Page extract:

* * *

628. For 2012, in addition to functional trade courts, the State plans to set up the competition and cost of living commission in order to establish a culture of compliance with trade regulations. Moreover, the restructuring of the OCPV allows for greater consideration of problems in the food sector (wholesale markets, transport and storage of goods etc.).
629. The Ministry will initiate a series of measures aimed at lowering the cost of living. A pilot project for placing 2,200 young Ivorians in the retail distribution trade and the refreshments trade in order to take the price trend to acceptable proportions has already started in advance of the study phase. This project should ultimately create 1,100 direct jobs and 4,400 indirect jobs.
630. Actions will be implemented to make business information available through: (i) publication of a monthly newsletter of food prices; (ii) the work of the Commission for the Harmonization of Foreign Trade Statistics; and (iii) the creation of a Trade Information Centre with the National Trade Development Organization of Côte d’Ivoire [Association pour la promotion des exportations de Côte d’Ivoire APEXCI].
Commitments over the period
631. The main commitment in the period was the carrying out of the Fourth General Population and Housing Census [Recensement Général de la Population et de l’Habitat RGPH] of Côte d’Ivoire which is part of the series of decennial population censuses decided on since 1987 by the Ivorian Government. This operation has the following main components: (i) RGPH design; (ii) raising awareness; (iii) counting; (iv) data utilization and analysis; and (v) publication and dissemination of outcomes.
632. In the context of the completion of the Fourth General Population and Housing Census ( RGPH), a review of the RGPH design to suit the new realities of Côte d’Ivoire was carried out. Also, the institutional bodies (national census committee, steering committee, permanent technical Census Bureau) have been activated and they have held at least one meeting with the exception of the national committee, which is going through its membership renewal process.
633. In addition, the revision and updating of all technical documents (project documents, revised budget, timing chart, advocacy materials) of the RGPH was completed. However, the RGPH suffers from weak mobilizing of resources currently estimated at more than 11 billion CFAF, constant postponements since 2008 and the taking over of certain activities thereby causing a total increase of nearly 3 billion CFAF francs in the cost of the project.
634. Four hundred cartography officers at Masters level and more were trained and they carried out the census mapping pilot project in Alépé in 2011 after the RGPH design was finalized.
635. Moreover, in the context of the search for improved understanding and consideration of socio-demographic issues in development planning, the RAPID Model Côte d’Ivoire 2010-2040 highlighting the economic consequences of population growth, as well as modules that build awareness of population and development issues have been finalized.
636. The main action underway is the construction of a new codification of parts of the country to be included in the work of the fourth RGPH in accordance with the administrative redistricting of Côte d’Ivoire.

* * *

What you have to do: Can you copy out the trade and census text, starting with "628. For 2012, in" and going on through "of goods etc.).", swapping "trade courts" for "commercial courts"?

Data section:
* * *

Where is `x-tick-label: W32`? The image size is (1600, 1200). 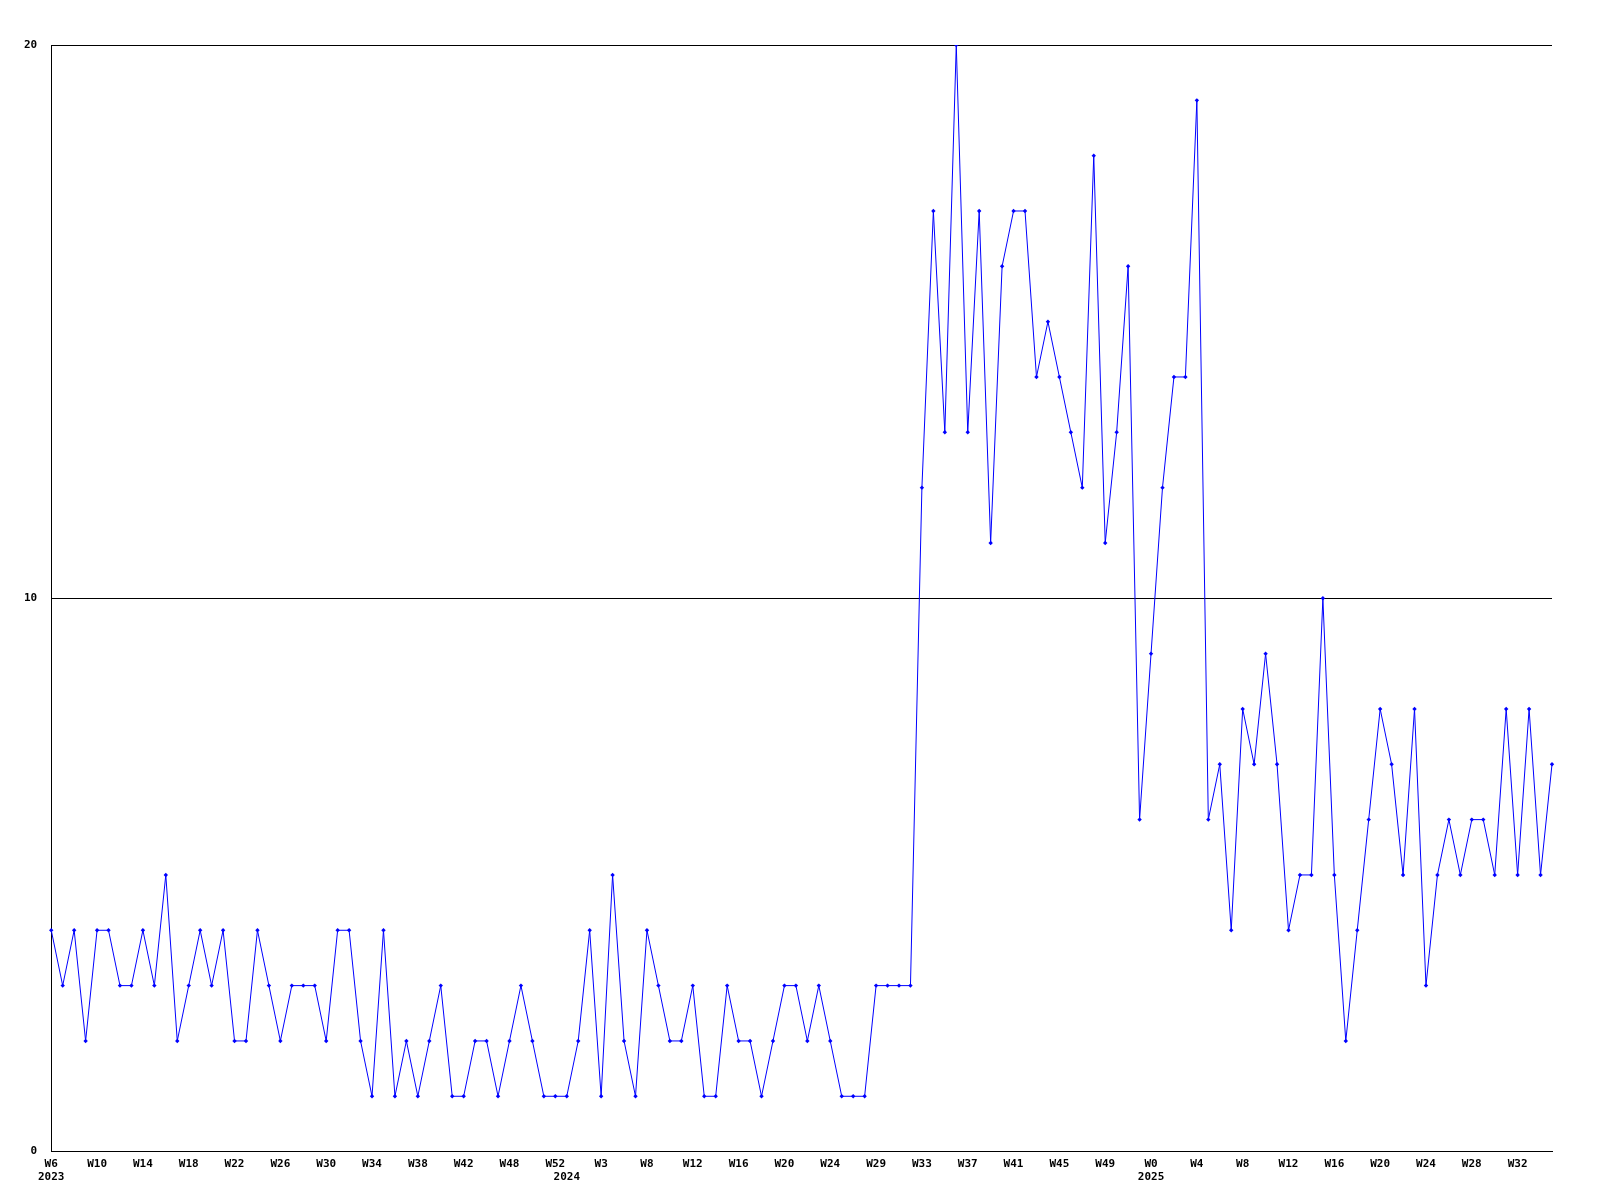
x-tick-label: W32 is located at coordinates (1518, 1164).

* * *

Result below:
628. For 2012, in addition to functional commercial courts, the State plans to set up the competition and cost of living commission in order to establish a culture of compliance with trade regulations. Moreover, the restructuring of the OCPV allows for greater consideration of problems in the food sector (wholesale markets, transport and storage of goods etc.).